Tarihçe

Astronomi
 (gök bilimi ya da gökbilim), kökenleri, evrimleri, fiziksel ve kimyasal 
özellikleri ile gök cisimlerini açıklamaya çalışmak üzere gözleyen bilim dalıdır. 
Astronominin sınırlı ve özel bir alanı olan gök mekaniği ile karıştırılmaması gerekir. 
Astronomi daha açık bir deyişle, yörüngesel cisimleri ve Dünya atmosferinindışında gerçekleşen, yıldızlar, gezegenler, kuyrukluyıldızlar, kutup ışıkları, galaksiler (gökadalar)
 ve Kozmik mikrodalga arkaplan ışıması gibi gözlemlenebilir tüm olay ve olguları 
inceleyen bilim dalıdır. Evrende bulunan her çeşit maddenin dağılımını, hareketini, 
kimyasal bileşimini, evrimini, fiziksel özelliklerini ve birbirleriyle etkileşimlerini inceler.
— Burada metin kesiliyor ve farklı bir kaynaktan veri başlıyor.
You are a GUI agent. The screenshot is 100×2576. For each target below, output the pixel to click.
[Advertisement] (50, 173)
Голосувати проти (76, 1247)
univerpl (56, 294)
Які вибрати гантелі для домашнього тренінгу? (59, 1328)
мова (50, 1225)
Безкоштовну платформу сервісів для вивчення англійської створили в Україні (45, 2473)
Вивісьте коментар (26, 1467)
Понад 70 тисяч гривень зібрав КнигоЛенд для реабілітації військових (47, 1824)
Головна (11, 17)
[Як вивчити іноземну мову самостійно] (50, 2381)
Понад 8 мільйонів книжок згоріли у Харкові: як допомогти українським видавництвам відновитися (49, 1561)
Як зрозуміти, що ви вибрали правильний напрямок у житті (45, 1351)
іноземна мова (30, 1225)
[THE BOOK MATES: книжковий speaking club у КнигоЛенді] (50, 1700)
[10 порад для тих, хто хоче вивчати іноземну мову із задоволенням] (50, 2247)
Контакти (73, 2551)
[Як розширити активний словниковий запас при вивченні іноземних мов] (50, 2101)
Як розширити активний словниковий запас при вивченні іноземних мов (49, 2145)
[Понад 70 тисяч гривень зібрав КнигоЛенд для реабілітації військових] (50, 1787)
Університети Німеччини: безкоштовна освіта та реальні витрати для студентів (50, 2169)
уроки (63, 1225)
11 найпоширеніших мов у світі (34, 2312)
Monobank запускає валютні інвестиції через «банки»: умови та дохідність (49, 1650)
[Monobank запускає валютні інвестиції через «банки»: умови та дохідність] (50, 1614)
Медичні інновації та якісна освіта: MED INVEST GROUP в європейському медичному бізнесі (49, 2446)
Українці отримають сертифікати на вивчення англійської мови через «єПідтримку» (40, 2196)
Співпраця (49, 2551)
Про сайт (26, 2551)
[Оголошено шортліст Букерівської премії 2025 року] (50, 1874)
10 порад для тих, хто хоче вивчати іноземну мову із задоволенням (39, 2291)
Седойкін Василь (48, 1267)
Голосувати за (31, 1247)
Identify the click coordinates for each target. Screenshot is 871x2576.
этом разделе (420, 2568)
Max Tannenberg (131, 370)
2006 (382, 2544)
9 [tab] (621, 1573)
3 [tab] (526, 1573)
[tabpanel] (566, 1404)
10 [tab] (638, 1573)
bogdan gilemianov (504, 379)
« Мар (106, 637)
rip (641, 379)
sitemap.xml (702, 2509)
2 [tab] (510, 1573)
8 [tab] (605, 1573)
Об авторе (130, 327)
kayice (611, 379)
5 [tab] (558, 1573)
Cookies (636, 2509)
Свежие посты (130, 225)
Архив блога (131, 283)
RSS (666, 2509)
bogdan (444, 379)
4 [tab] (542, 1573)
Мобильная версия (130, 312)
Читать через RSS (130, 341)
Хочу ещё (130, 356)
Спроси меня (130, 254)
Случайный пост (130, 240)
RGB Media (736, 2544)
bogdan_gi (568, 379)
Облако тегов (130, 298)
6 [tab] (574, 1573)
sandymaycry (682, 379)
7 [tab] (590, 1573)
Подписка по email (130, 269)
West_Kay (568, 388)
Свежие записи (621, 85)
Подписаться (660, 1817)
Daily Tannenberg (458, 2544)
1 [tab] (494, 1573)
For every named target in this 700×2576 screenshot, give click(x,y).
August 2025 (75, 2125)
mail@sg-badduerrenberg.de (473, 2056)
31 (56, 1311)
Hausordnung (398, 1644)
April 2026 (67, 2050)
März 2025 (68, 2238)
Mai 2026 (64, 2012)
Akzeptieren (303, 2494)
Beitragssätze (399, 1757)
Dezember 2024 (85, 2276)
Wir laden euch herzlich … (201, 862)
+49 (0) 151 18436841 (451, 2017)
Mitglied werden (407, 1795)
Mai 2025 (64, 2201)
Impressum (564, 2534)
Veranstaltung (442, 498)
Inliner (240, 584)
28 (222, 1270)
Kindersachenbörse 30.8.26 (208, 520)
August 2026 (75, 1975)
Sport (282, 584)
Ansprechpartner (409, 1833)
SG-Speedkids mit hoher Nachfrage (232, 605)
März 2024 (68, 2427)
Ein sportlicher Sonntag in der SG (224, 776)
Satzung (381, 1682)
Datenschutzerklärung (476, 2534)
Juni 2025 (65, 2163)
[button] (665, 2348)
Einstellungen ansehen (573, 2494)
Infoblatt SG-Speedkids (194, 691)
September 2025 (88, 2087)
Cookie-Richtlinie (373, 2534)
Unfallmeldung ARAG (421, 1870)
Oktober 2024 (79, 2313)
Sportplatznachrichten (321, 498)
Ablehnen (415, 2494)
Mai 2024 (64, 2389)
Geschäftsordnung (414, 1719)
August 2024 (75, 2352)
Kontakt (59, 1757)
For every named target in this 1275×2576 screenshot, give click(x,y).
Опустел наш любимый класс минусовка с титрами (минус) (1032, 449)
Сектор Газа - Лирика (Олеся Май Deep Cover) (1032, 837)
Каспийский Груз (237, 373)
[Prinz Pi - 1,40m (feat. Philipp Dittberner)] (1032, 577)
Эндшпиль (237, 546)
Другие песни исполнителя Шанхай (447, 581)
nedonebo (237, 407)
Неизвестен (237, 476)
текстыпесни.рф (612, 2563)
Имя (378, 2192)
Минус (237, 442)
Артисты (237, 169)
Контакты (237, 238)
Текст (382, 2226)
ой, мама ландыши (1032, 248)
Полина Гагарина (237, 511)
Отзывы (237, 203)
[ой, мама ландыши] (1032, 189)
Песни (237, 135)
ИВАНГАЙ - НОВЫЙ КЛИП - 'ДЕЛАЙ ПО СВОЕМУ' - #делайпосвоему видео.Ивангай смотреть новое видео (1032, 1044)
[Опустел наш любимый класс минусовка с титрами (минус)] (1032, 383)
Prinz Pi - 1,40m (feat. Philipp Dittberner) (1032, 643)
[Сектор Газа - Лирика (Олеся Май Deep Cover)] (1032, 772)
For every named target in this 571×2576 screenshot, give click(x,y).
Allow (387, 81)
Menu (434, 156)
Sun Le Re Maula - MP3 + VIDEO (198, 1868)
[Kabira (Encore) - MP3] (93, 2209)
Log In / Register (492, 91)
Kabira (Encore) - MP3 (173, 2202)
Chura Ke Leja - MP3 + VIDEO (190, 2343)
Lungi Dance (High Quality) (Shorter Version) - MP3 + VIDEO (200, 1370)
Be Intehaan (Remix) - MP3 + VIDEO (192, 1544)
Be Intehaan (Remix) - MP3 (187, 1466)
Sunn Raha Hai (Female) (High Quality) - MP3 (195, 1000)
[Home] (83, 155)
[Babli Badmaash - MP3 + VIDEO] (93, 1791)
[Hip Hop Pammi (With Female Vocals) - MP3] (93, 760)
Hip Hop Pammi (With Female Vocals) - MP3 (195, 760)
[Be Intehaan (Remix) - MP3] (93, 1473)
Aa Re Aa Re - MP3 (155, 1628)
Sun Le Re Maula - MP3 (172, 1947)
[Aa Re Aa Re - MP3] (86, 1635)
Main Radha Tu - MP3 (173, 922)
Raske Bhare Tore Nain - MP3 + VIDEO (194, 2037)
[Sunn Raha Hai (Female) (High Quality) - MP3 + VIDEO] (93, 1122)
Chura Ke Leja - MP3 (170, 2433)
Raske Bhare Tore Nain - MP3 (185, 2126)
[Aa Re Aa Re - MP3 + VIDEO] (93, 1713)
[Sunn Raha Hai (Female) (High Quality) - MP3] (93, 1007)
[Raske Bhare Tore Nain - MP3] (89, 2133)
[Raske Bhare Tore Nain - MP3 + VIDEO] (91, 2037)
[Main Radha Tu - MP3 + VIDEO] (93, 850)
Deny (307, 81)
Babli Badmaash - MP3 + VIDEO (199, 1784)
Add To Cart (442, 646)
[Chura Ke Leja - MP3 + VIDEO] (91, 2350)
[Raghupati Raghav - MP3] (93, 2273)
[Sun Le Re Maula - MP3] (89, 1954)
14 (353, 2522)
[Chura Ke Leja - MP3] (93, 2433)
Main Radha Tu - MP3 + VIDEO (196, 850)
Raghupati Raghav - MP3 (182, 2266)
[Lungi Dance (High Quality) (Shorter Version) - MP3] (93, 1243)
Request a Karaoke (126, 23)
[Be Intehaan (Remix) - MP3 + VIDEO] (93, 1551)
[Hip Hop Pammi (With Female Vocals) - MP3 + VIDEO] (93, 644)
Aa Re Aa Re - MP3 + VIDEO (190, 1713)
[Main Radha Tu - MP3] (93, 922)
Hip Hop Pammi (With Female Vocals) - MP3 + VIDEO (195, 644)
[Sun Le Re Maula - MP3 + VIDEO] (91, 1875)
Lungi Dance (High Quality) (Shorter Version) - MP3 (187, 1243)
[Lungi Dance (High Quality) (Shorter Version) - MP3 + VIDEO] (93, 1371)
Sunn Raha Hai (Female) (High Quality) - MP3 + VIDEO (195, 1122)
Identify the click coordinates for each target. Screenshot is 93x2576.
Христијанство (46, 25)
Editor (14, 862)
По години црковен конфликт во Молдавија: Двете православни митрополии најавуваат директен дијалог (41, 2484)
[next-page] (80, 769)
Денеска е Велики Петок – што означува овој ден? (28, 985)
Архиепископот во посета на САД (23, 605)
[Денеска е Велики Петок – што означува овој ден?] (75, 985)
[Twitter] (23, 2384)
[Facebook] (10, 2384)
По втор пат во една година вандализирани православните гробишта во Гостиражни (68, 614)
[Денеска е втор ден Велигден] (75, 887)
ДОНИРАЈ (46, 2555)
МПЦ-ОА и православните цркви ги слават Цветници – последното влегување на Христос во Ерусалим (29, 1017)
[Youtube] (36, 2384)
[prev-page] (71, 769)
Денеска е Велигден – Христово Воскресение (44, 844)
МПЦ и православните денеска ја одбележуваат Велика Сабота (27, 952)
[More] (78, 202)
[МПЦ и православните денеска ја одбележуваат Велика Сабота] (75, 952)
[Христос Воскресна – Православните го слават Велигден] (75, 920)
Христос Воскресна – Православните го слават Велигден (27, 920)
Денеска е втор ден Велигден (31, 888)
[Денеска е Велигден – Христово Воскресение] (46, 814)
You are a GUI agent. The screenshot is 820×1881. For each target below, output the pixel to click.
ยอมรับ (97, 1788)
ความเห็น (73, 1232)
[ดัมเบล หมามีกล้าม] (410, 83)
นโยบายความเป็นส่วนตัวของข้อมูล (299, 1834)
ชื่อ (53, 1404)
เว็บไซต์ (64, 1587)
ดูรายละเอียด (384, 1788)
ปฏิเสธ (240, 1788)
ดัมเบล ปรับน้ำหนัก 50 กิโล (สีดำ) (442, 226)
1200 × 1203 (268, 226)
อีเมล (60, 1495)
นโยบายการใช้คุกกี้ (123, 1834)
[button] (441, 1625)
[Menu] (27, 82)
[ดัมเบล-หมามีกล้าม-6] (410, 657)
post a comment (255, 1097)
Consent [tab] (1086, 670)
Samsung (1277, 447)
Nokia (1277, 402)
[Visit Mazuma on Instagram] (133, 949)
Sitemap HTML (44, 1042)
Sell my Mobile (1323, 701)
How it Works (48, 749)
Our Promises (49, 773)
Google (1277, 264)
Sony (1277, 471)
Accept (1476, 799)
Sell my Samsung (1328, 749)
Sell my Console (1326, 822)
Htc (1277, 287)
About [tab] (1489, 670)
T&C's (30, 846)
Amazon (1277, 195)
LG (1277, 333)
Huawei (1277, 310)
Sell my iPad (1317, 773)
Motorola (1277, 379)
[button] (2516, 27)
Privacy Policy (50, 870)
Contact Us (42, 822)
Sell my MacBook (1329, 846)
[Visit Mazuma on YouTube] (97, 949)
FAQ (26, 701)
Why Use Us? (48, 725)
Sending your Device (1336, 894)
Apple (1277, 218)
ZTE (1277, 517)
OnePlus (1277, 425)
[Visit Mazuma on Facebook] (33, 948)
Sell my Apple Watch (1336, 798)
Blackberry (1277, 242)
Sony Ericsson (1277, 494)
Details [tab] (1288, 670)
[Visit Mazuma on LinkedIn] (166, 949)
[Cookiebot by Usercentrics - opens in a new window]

Astronomi terimi eski Yunanca'daki astron ve nomos (άστρον et νόμος) sözcüklerinden
 türetilmiş olup, «yıldızların yasası» anlamına gelir. Asteroitlerin ve kuyruklu yıldızların
 keşfindeki katkıları göz önüne alınırsa, astronomi amatörlerin de halen etkin bir rol 
oynayabildikleri nadir bilim dallarından biridir.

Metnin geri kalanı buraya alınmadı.